#### Work to do
Reproduce the stretch from "Noted, thank you." through "the host machine." in the Docker bug report, swapping "root mode" for "rootful mode".

Which host OS you are using
OS: Arch Linux x86_64 Kernel: 5.4.6-arch1-1
Which Docker container(s) you tried
rocker/rstudio
What command you launched
I tried these two ($UID = 1000):
[0] docker run -e USERID=$UID -e DISABLE_AUTH=true -p 127.0.0.1:8787:8787 -v /home/kmfrick/Documents/Code/:/home/rstudio/code rocker/rstudio
[1] docker run --user 1000 -e DISABLE_AUTH=true -p 127.0.0.1:8787:8787 -v /home/kmfrick/Documents/Code/:/home/rstudio/code rocker/rstudio
Docker is running in rootless mode (started with systemctl --user start docker
).
What you were expecting
A /home/rstudio/code
directory that I could read from and write to inside the container.
Which error you get
[0] Everything under /home/rstudio/code
is owned by root
so there is no write access.
[1] s6-mkdir: warning: unable to mkdir /var/run/s6: Permission denied
Thanks for the bug report. Regarding [1], you can't run rstudio server as a regular user, so your run command won't work like that regardless of whether or not you are linking an external volume. You can run a different default command if you like (R, or even an rsession for RStudio), but the default command is init
, which uses the S6 init system to set up user configurations and then start RStudio Server.
Regarding [0], that does sound strange. Have you been able to test that when starting your Docker engine in the default mode (i.e. without the --user
flag)?
Thanks for the bug report. Regarding [1], you can't run rstudio server as a regular user, so your run command won't work like that regardless of whether or not you are linking an external volume. You can run a different default command if you like (R, or even an rsession for RStudio), but the default command is
init
, which uses the S6 init system to set up user configurations and then start RStudio Server.
Noted, thank you.
Regarding [0], that does sound strange. Have you been able to test that when starting your Docker engine in the default mode (i.e. without the
--user
flag)?
Everything works as intended when starting docker in root mode (and using sudo docker run
to start rocker).
I can read from and write to the /home/rstudio/code
folder, stat -c "%u" code
returns 1000
which is my UID in the host machine.
What I don't understand is why stat -c "%u" code
returns 0
when run inside a rootless container. Does S6 mount volumes as root, even when run inside a rootless container, and then chown
them? So in that case the chown
would be failing inside the rootless container, for some reason. Does S6 require host system root permissions to operate inside the container? That would be a security issue, in my opinion. Thanks a lot for helping further reasoning!

#### Extracted records
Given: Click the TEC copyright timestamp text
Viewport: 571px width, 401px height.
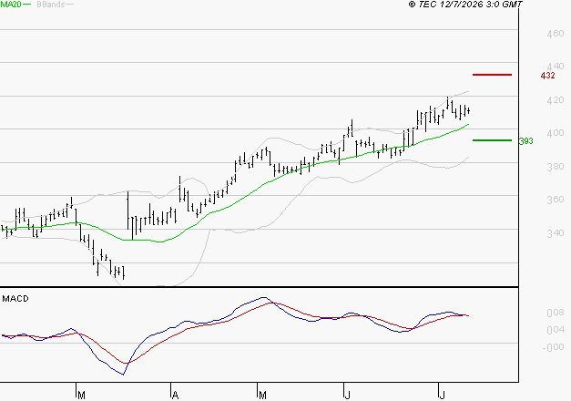Looking at the screenshot, I should [x=465, y=5].
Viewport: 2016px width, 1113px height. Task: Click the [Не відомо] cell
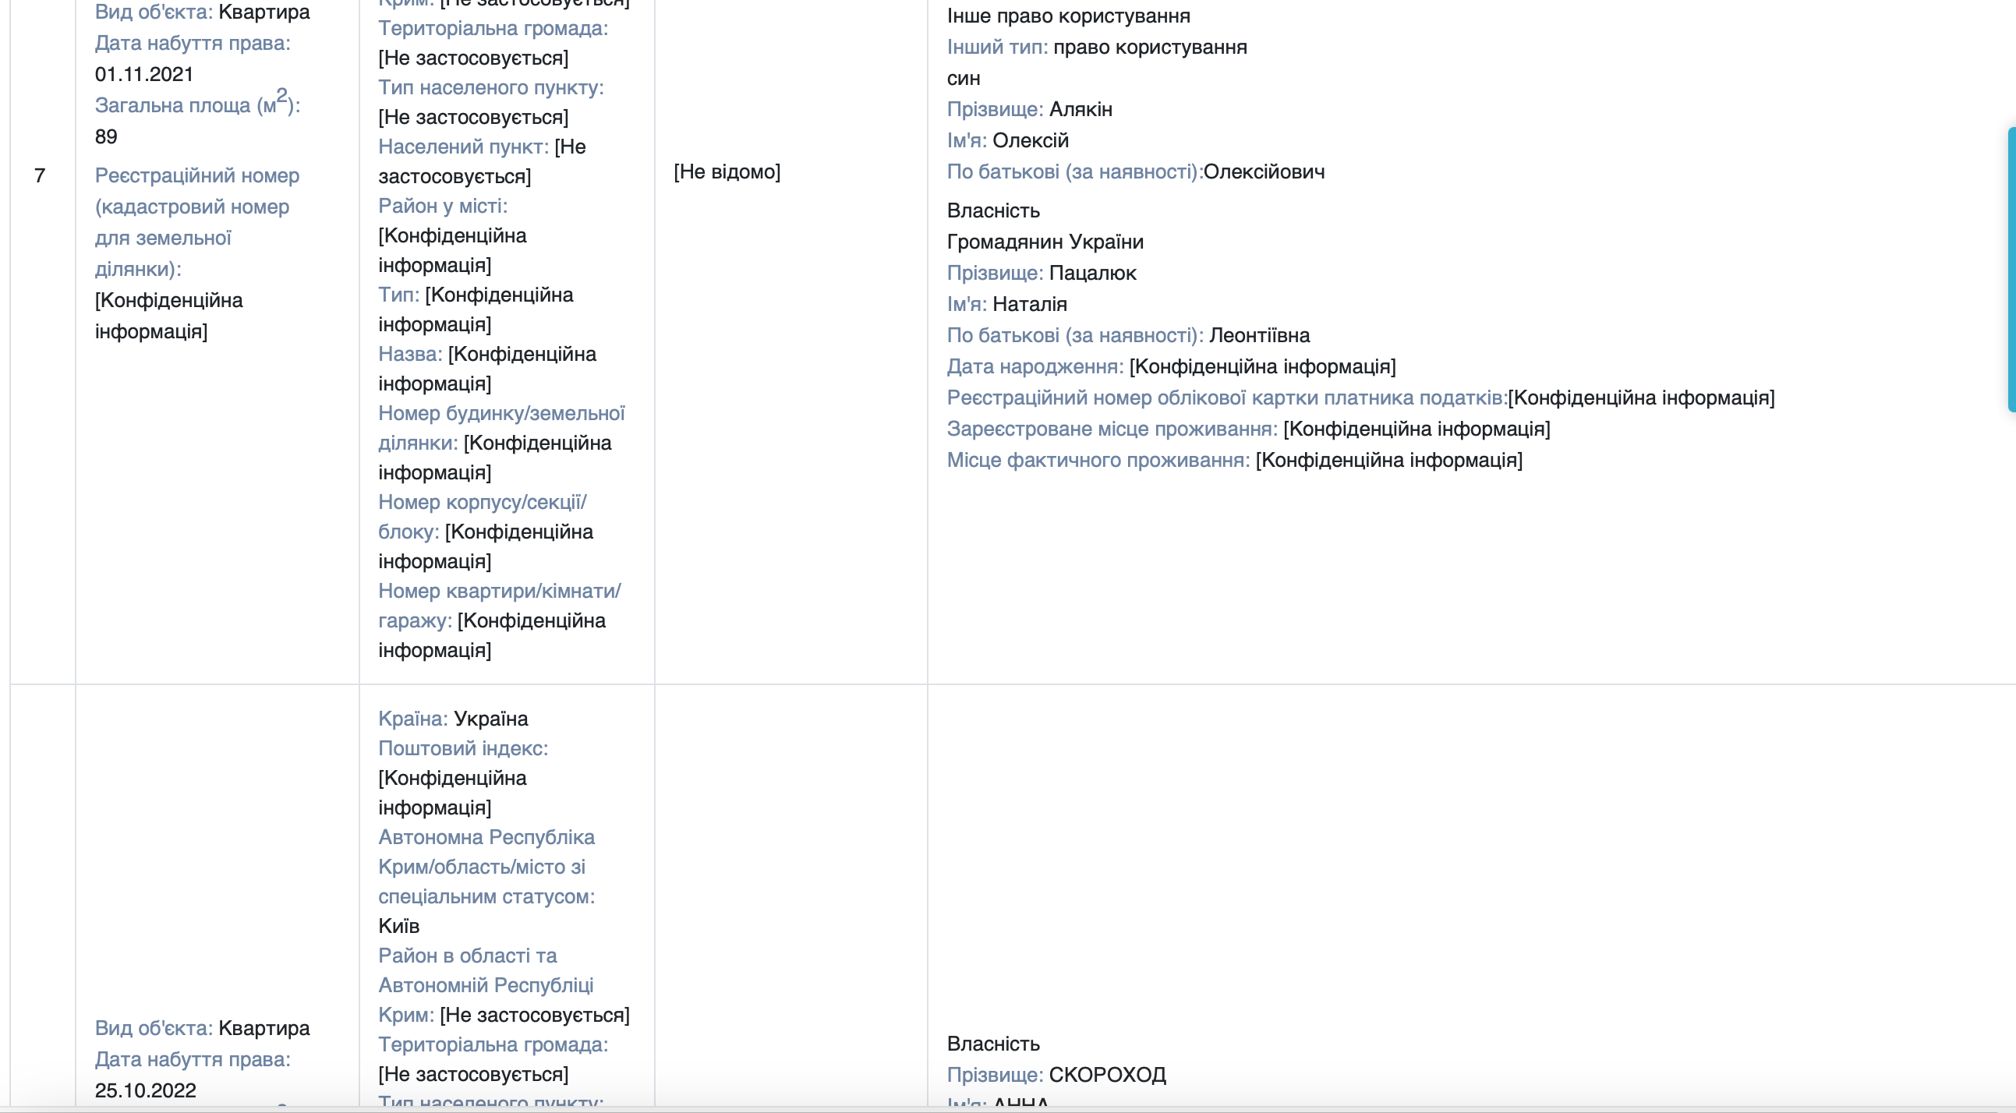(x=726, y=172)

#### Full output
Noted, thank you.
Regarding [0], that does sound strange. Have you been able to test that when starting your Docker engine in the default mode (i.e. without the
--user
flag)?
Everything works as intended when starting docker in rootful mode (and using sudo docker run
to start rocker).
I can read from and write to the /home/rstudio/code
folder, stat -c "%u" code
returns 1000
which is my UID in the host machine.